There have recently been three developments in this area: two important reports have been published, and a new service has been launched by the Children and Family Court Advisory and Support Service ('Cafcass'), which looks after the interests of children involved in family court proceedings.

The legal background

Before looking at these developments we should remind ourselves of the legal background regarding the participation of children in court disputes between their parents.

In all disputes between parents regarding arrangements for their children the court must consider a number of factors, set out in a 'welfare checklist'. One of those factors is the ascertainable wishes and feelings of the child concerned, considered in the light of the child's age and understanding.

The way that the court ascertains the child's wishes is usually by appointing a Family Court Adviser from Cafcass, who will interview the child to find out their views, and recommend what order the court should make. In some cases a social worker or a guardian will be appointed, who will interview the child.

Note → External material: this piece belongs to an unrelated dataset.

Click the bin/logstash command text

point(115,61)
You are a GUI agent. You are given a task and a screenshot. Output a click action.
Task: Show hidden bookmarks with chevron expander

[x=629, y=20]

Other ways in which children may participate include writing to or meeting with the judge, giving evidence themselves, or engaging with experts, such as psychologists and independent social workers.

Two reports

The two reports were prepared by the Family Justice Data Partnership, a collaboration between Lancaster University and Swansea University, and published by the Nuffield Family Justice Observatory.

The first report examined the mental health needs of children involved in private law proceedings in Wales.

The report found that both rates of depression and the incidence of anxiety were higher for children involved in private law proceedings than children who were not.

Whilst these findings are perhaps not surprising, they do highlight the vulnerability of children involved in private law proceedings, and the need for the agencies that they engage with to be aware of the problem.

The second report looked at Cafcass data from England to see what it tells us about children's participation in private law proceedings. The study found that in less than half of all cases that started in 2019/20 children had participated via a Cafcass officer, social worker or guardian.

It is rather disappointing to find that in most cases children do not have a chance to have their voices heard, but it should be pointed out that the data did not cover the other ways in which children may participate.

'Hear to Listen' - Family court proceedings

And so to the new service launched by Cafcass.

'Hear to Listen' is a new dedicated telephone line for children and young people, designed to share their feedback about the help and support they have had during their family court proceedings.

Cafcass says that the service "will give children the opportunity to share their views about how well we supported them, how effectively we listened and understood what life is like for them, and how that understanding influenced what the Family Court Adviser recommended in their report to the court."

They go on: "We want to hear whether children understood our thinking, whether they felt able to influence proceedings about them and what we could have done differently and better. Our hope is that children will want to share their honest feedback with us in the comfortable space that is our 'Hear to Listen' phone line."

Children can use the telephone line to contact Cafcass, during or after their proceedings to provide feedback, although if the proceedings remain live at the point Cafcass is contacted, the call will be directed to their Family Court Adviser, who will contact them directly to answer any question and/or to explain what is happening at that time.

Explaining the thinking behind the new service, Cafcass Chief Executive, Jacky Tiotto, said: "Our analysis of what [the children] and their families say to us informs our recommendations to the family court. Children's feedback about how well we do this and what needs to improve offers us an unmissable chance to develop the best help and support we can offer."

It must be hoped that significant numbers of children will take advantage of this new service, and that their feedback will indeed improve children's experiences of private law proceedings.